May 4, 2010
The question central to this session was, “How can marketing automation help produce higher quality leads and foster a better relationship with sales?”
The format involved Laura Ramos asking each panel member, all of whom represented marketing automation vendors, to respond to a specific scenario that she had cooked up. As the panelists responded to the challenges, here’s some general insights and thoughts that surfaced.
- Lead automation tends to be primarily about new customer acquisition but good marketers use these systems to manage the entire customer life-cycle and look for up-sell and cross-sell opportunities. (Jon Miller, Marketo)
- It’s not about automation per se. It’s about automating good process. (Kristen Hambelton, Neolane)
- Along the same lines, creating a lead scoring system is an iterative process. Additionally, the automation system itself has to be easy to use. (Parker Terwin, Genius.com)

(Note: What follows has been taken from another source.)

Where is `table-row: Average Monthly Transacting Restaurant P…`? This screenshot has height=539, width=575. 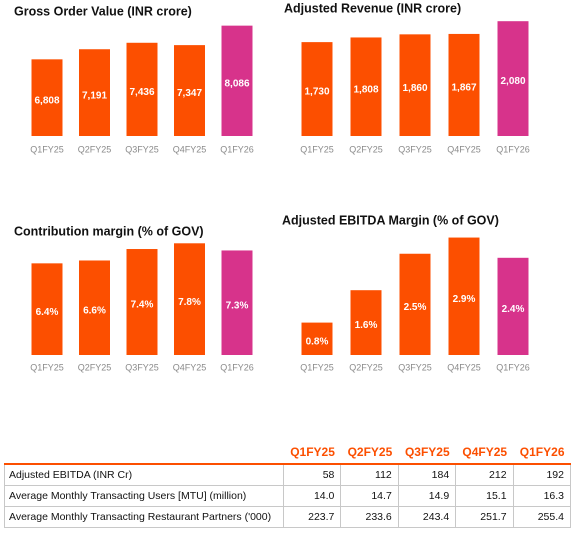
table-row: Average Monthly Transacting Restaurant P… is located at coordinates (288, 517).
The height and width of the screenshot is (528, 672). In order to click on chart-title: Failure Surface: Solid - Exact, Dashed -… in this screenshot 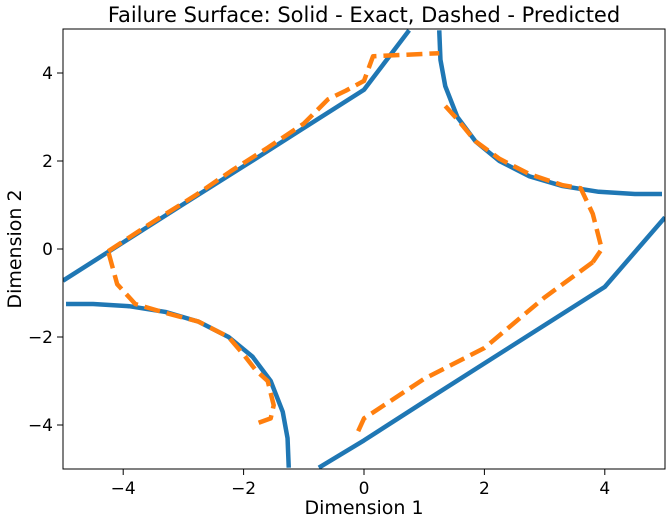, I will do `click(364, 15)`.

- Testing and optimization (of subject lines, landing pages, etc.) is key to effective marketing and your automation system should help you do that. (Jon)
- On the ROI front, the emergence of the SaaS model has really changed how marketers need to think about the investment (cap ex vs. op ex), but it is also changing the conversation from one focused on ROI and one focused on TCO. (Jon and Kristen).

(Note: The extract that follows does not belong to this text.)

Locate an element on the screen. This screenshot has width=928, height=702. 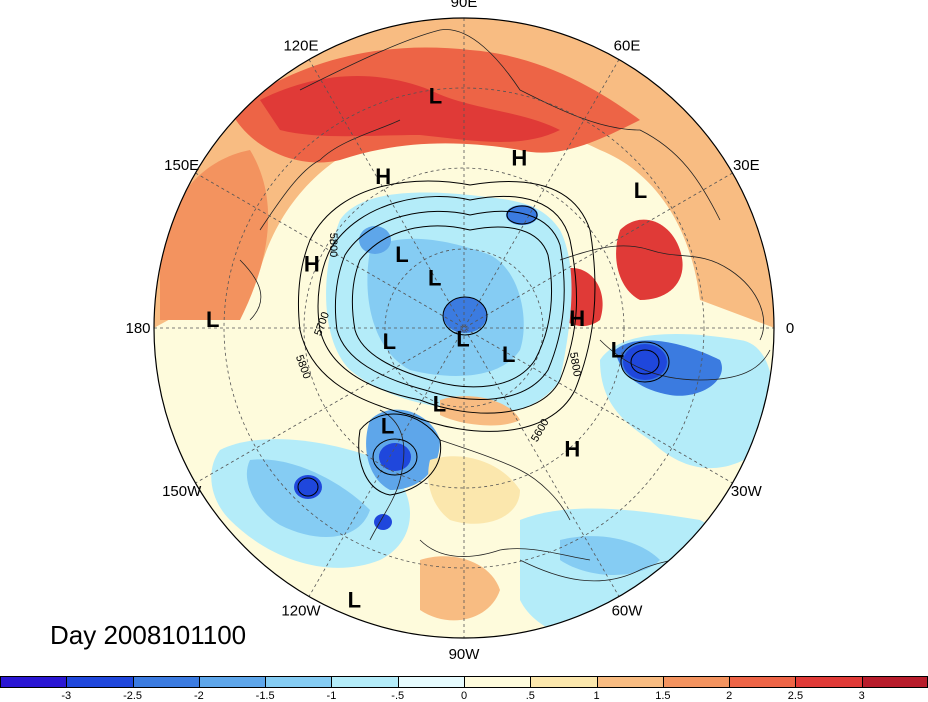
date-title: Day 2008101100 is located at coordinates (148, 635).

- This led to a broader discussion of ROI in which Brian Kardon of Eloqua pointed out that, for a marketing automation implementation to work, a lot of marketing processes have to change and, therefore, the conversation shouldn’t necessarily focus on the investment. Instead, you really need to uncover whether or not the organizational will is there to see this process through.
- It’s not hard to accumulate a lot of data, the question is, what do you do with it? Ideally your systems will talk to each other so that you can see the data and act on it all from one place. (Kristen)
- On that point, Jon talked about the power of integrating the insights from your analytics and automation tools actually show up where your sales people are looking.
- When integrating the various tools with salesforce.com, you need to make sure that changes to your implementation don’t break the connection with the marketing tool and that you aren’t asking your sales people to learn how to use a new tool.
An audience member (from Daxko) asked each panel member to say something positive about the other panelists’ products. Kristen said that Marketo has helped increase adoption of automation. Jon said that Genius.com has pioneered automated response. Parker said that Eloqua is the Cadillac of solutions. Brian said that Neolane is a good product with a lot of happy customers.
Of all the things I heard in this session, the one that really stuck with me was this one made by Brian Kardon: It’s not the technology that’s the problem, it’s the soft things.